API Documentation Open Test Sandbox →

Welcome to the Chat Completions API. This endpoint provides an OpenAI-compatible interface for text and code generation. Requests are securely proxied without requiring API credentials from the client side.

Endpoint URL

POST https://ai.lumiltc.dev/api.php

Note: No authentication headers (like Authorization: Bearer ...) are required in your request. The proxy handles server-side authentication seamlessly.

Example Usage

You can execute the request using any HTTP client. Here is a standard curl example configured for streaming data:

curl -X POST "https://ai.lumiltc.dev/api.php" \
  -H "Content-Type: application/json" \
  -H "Accept: application/json" \
  -d '{
    "model": "z-ai/glm5",
    "messages": [
      {
        "role": "user",
        "content": "Hello!
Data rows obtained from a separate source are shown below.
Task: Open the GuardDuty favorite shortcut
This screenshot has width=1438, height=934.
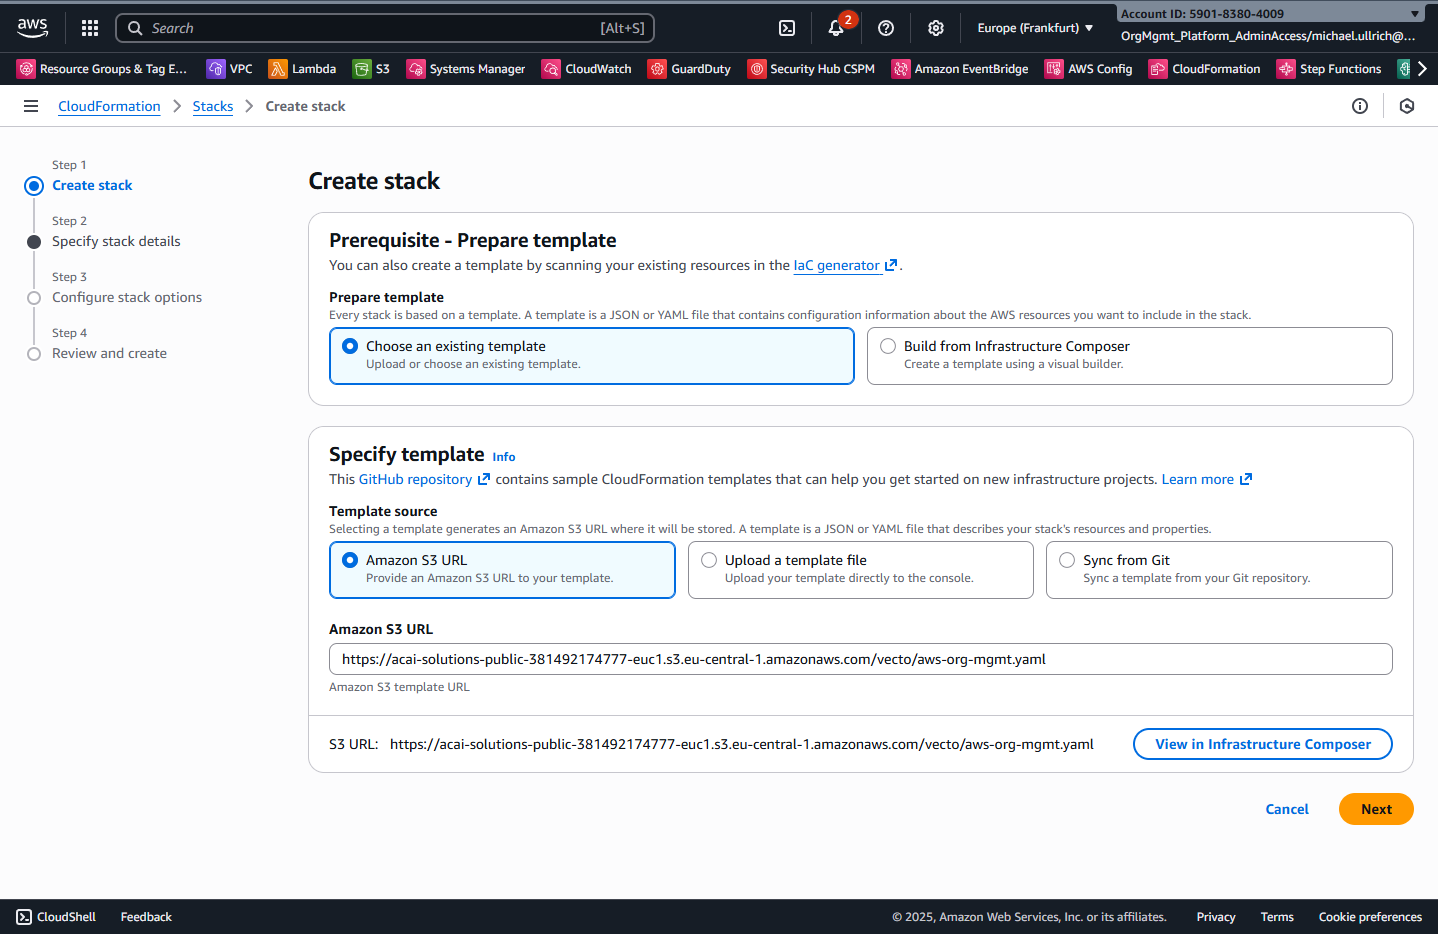Action: pos(689,68)
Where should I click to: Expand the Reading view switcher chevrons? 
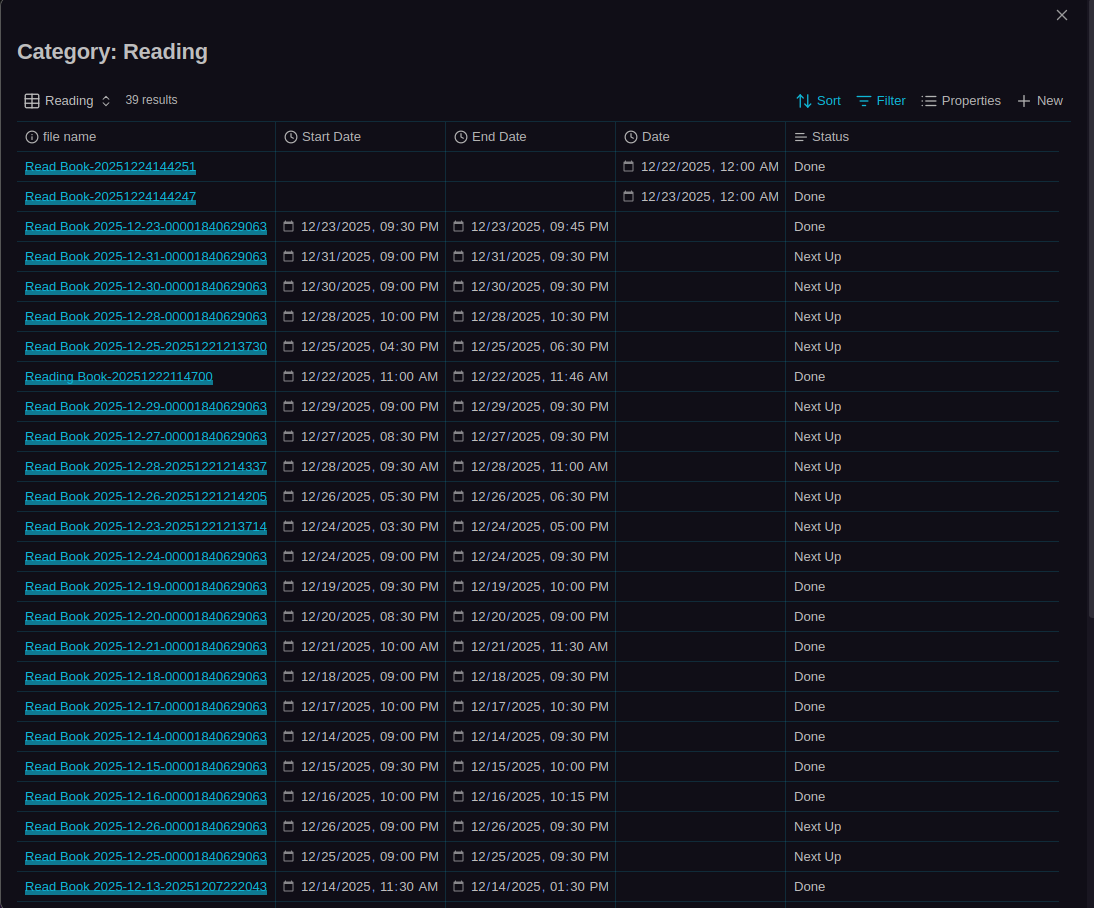coord(106,101)
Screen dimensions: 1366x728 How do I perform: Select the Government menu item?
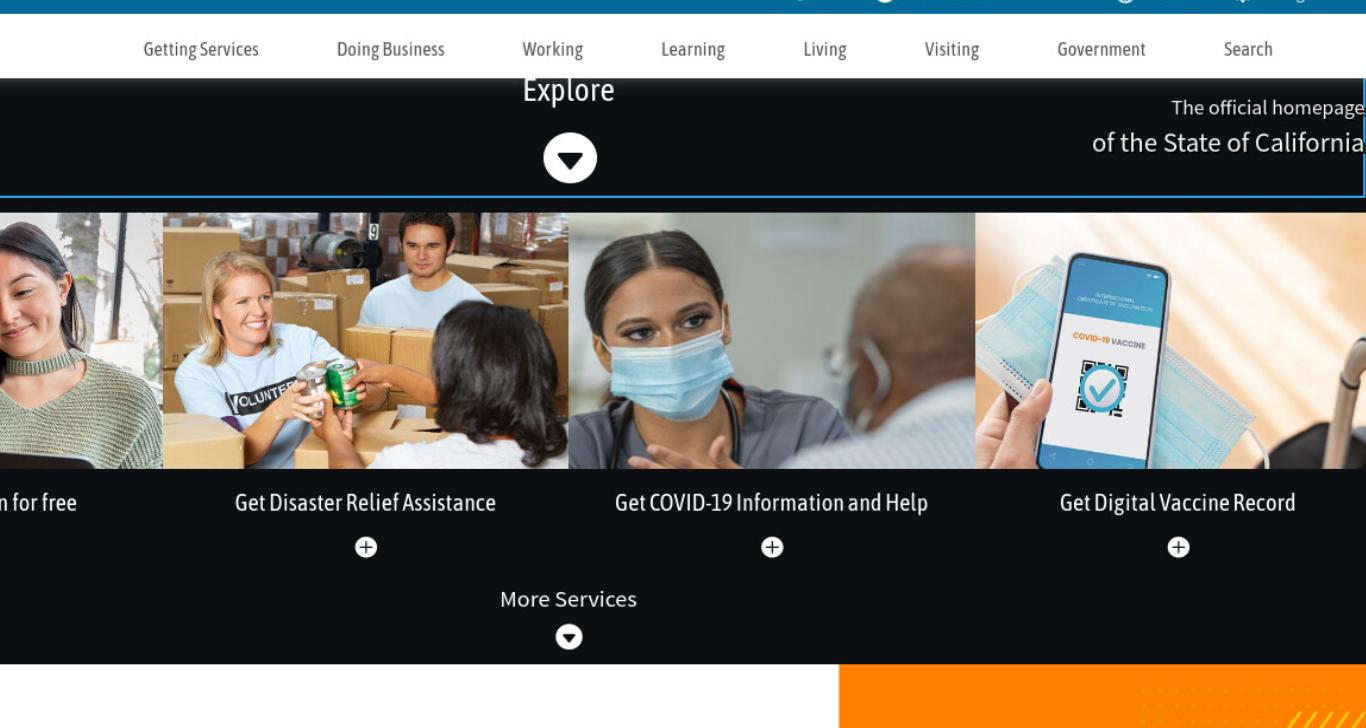pyautogui.click(x=1102, y=49)
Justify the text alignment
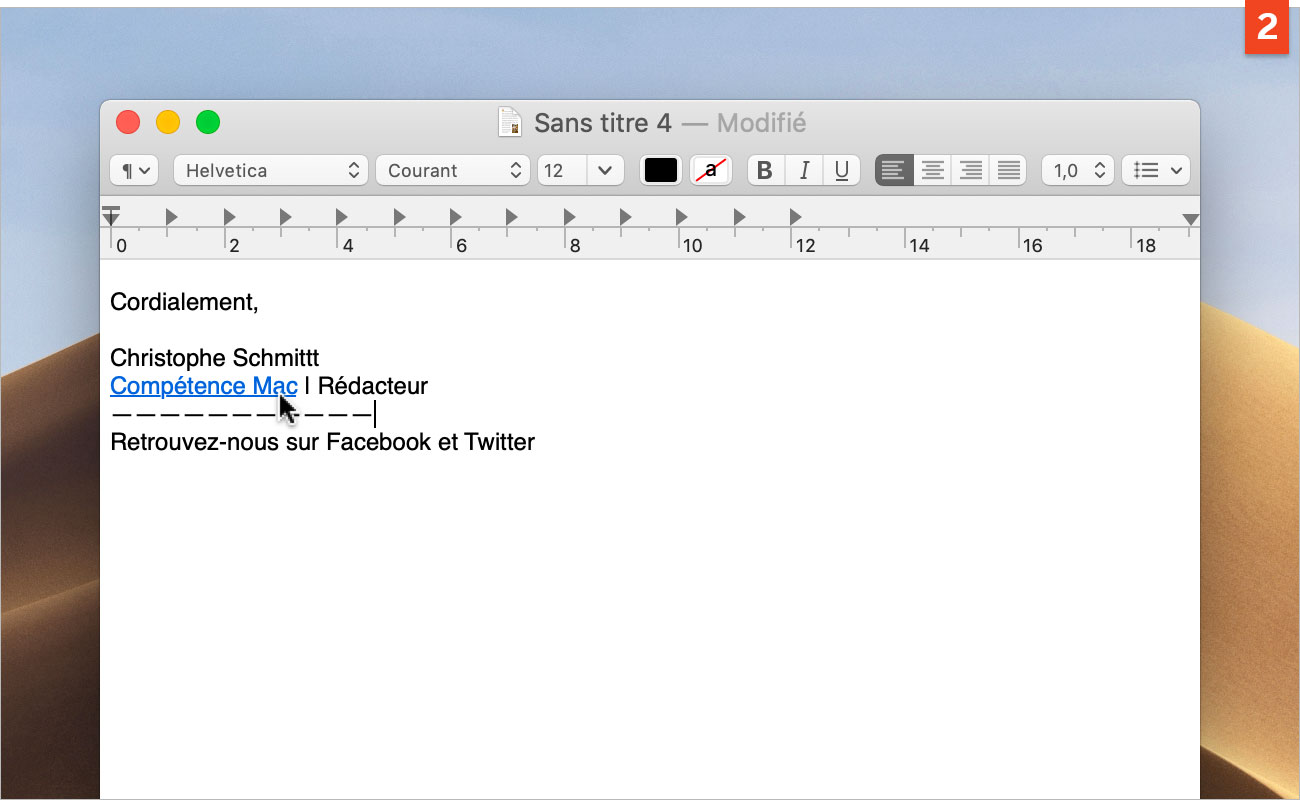This screenshot has height=800, width=1300. tap(1008, 170)
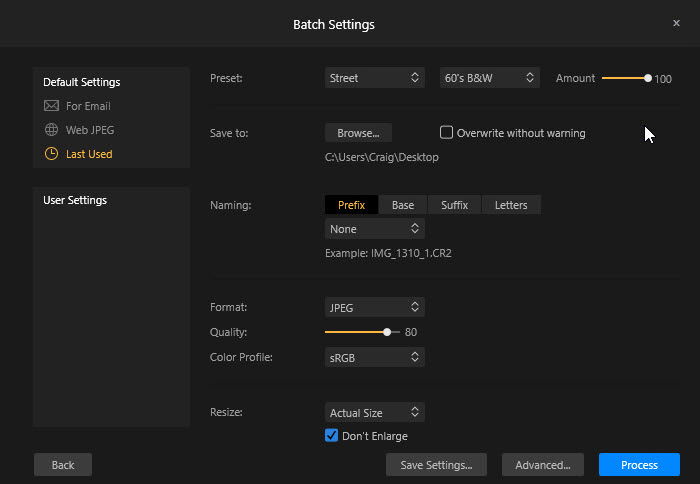Screen dimensions: 700x484
Task: Uncheck the Don't Enlarge checkbox
Action: coord(332,436)
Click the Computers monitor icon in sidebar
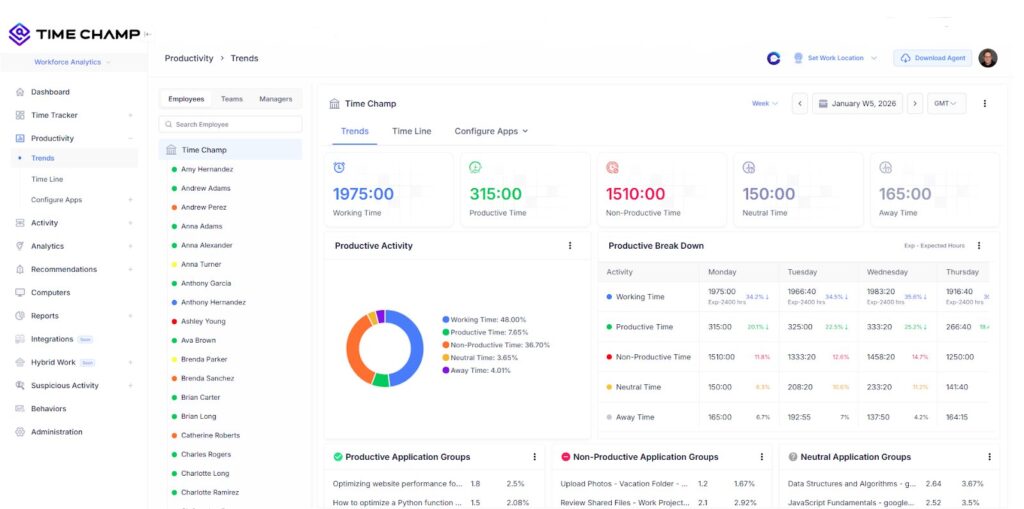The image size is (1024, 509). (x=20, y=293)
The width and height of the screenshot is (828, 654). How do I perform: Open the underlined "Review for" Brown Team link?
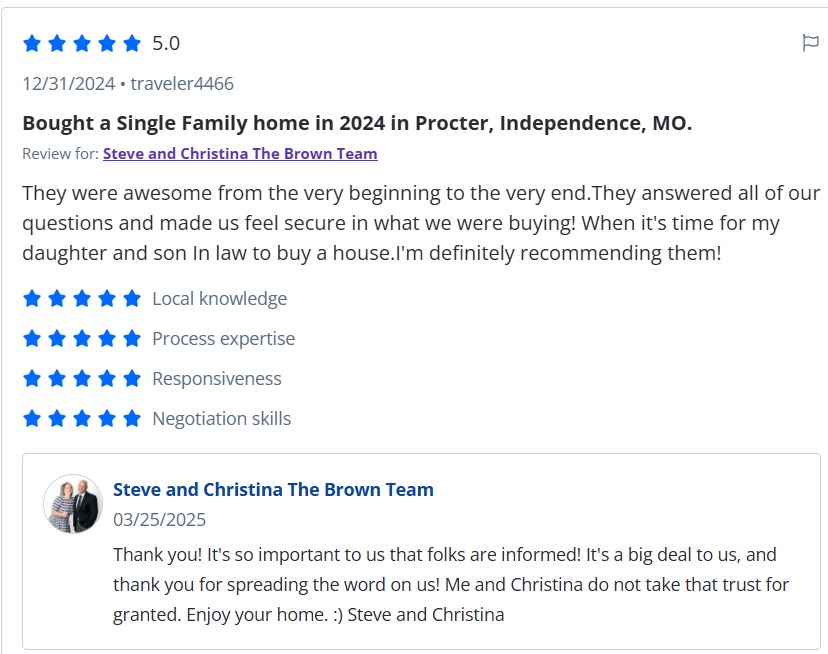coord(240,154)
Can you help me write some code?"
      }
    ],
    "temperature": 1,
    "top_p": 1,
    "max_tokens": 16384,
    "seed": 42,
    "stream": true,
    "chat_template_kwargs": {
      "enable_thinking": true,
      "clear_thinking": false
    }
  }'

Payload Parameters

Parameter	Type	Description
`model`	string	Required. The specific model to run routing for (e.g., `z-ai/glm5`).
`messages`	array	Required. Array of message objects describing the conversation. Each object must contain `role` (user/assistant/system) and `content`.
`temperature`	number	Optional. Defaults to `1`. Higher values make output more random, lower values make it more focused and deterministic.
`top_p`	number	Optional. Defaults to `1`. Controls diversity via nucleus sampling.
`max_tokens`	integer	Optional. The maximum tokens allowed in the model's generated response.
`stream`	boolean	Optional. Defaults to `false`. When set to `true`, the service streams back partial response deltas using Server-Sent Events (SSE).
`chat_template_kwargs`	object	Optional. Special flags to configure model behavior (e.g., `enable_thinking`, `clear_thinking`).

Responses format

If stream: false is requested, the endpoint returns a single standard JSON payload upon generation completion.

If stream: true is requested, the endpoint streams continuous chunks over a kept-alive connection (SSE), terminating the stream with data: [DONE] when processing is complete.